■ Provided text ■

>> BEGIN

While the previous section gave a brief overview on how to use the Phoenix
library, this section will provide as the reference to the interfaces defined in
phoenix.

With Phoenix being a domain specific embedded language this reference manual is
different than most references to C++ libraries.

Phoenix is designed in a way that the language constructs are clearly separated
from how they are evaluated. This follows the design principles of the C++
standard library.
This design also allows us to see the code (i.e. Phoenix Actors) as data, and the
different evaluation schemes, which act as the algorithms.

>> END

■ Dataset excerpts ■
>> BEGIN

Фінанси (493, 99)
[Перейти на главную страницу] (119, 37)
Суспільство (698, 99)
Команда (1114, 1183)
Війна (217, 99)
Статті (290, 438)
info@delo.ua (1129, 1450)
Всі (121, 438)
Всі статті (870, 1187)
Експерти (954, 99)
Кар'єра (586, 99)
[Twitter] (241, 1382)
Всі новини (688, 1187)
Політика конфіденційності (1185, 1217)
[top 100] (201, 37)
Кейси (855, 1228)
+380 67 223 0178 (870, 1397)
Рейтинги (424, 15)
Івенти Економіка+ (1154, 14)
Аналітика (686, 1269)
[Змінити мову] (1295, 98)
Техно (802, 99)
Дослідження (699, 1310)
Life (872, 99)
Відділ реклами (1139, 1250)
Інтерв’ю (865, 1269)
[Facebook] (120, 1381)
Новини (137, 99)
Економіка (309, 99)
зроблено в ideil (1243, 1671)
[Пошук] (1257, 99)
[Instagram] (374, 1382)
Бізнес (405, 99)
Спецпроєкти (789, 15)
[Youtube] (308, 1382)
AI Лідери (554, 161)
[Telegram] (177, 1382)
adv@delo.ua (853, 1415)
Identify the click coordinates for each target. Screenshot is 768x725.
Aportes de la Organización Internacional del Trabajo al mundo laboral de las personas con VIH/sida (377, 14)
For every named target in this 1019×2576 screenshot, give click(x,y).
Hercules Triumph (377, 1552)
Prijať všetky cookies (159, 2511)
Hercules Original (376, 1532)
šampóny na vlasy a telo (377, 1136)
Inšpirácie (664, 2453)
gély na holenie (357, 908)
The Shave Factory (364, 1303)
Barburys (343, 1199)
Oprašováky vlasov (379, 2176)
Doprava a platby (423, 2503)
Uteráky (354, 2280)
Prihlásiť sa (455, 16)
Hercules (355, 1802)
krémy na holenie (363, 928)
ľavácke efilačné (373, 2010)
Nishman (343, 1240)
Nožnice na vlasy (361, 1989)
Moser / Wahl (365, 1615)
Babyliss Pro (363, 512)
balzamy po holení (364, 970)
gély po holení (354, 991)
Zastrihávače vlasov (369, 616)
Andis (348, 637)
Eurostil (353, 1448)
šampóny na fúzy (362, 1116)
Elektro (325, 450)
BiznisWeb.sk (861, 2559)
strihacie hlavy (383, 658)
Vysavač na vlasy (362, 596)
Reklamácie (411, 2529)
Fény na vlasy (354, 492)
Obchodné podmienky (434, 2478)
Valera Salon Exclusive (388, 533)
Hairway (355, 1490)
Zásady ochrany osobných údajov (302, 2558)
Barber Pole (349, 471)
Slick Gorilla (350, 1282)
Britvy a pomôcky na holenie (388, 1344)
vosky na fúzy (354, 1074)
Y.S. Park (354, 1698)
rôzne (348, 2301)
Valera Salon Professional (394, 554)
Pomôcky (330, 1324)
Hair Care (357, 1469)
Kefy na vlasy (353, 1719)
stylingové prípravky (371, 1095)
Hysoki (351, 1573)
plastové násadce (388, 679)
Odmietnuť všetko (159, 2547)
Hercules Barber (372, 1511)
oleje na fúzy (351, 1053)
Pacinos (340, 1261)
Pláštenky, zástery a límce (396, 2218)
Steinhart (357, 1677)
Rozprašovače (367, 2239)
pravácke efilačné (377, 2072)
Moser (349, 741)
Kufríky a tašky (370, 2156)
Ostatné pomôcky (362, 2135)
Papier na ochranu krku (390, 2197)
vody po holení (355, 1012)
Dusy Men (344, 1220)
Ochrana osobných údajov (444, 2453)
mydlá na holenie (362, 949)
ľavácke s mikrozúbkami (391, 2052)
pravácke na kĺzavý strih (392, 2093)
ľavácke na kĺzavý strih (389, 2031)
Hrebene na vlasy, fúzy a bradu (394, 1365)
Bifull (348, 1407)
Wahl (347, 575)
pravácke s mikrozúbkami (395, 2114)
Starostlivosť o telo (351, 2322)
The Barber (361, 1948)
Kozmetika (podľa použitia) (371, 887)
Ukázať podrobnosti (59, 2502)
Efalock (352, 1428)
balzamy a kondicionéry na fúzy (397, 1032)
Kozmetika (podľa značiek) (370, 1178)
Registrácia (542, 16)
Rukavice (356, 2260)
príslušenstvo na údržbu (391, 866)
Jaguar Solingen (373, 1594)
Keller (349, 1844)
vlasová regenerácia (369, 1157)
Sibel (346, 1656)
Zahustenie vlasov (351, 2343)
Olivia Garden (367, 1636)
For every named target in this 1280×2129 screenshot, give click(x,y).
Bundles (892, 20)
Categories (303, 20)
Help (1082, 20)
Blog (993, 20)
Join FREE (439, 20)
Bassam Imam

>> END

■ List of tasks ■
**1.** According to the Phoenix library passage, why does its reference manual differ from most references to C++ libraries? Answer in one to three sentences.
**2.** Please write the next part of the Phoenix library passage, picking up after its final sentence.
The entries have nothing to do with the Phoenix library passage.

■ Exercise results ■
**1.** The manual differs because Phoenix is a domain specific embedded language.

**2.**
The remainder of this section is structured as following:

[variablelist 
    [
        [
            The Language
        ]
        [
            Definition of the Phoenix grammar
        ]
        [
            Reference to the mechanisms used to generate Phoenix actors
        ]
        [
            Extension mechanism of the Phoenix grammar
        ]
    ]
    [
        [
            Evaluation
        ]
        [
            How Phoenix actors get evaluated
        ]
        [
            Reference to the predefined evaluators
        ]
        [
            Extension mechanism of the evaluation process
        ]
    ]
    [
        [
            Advanced Tutorials
        ]
        [
            In depth discussion of the advertised features in the previous
            sections
        ]
    ]
]

[heading Concepts]

Throughout this reference section various concepts are used. To disambiguate
their meanings consider the following definitions.

[heading Phoenix Actor]

A Phoenix Actor is the C++ Expression that is generated by the Phoenix
Generators.

[heading Phoenix Generator]

The Generator is a C++ Expression that results in a Phoenix Actor.

This Generator is:

* A function (can be a free function, operator, or member function)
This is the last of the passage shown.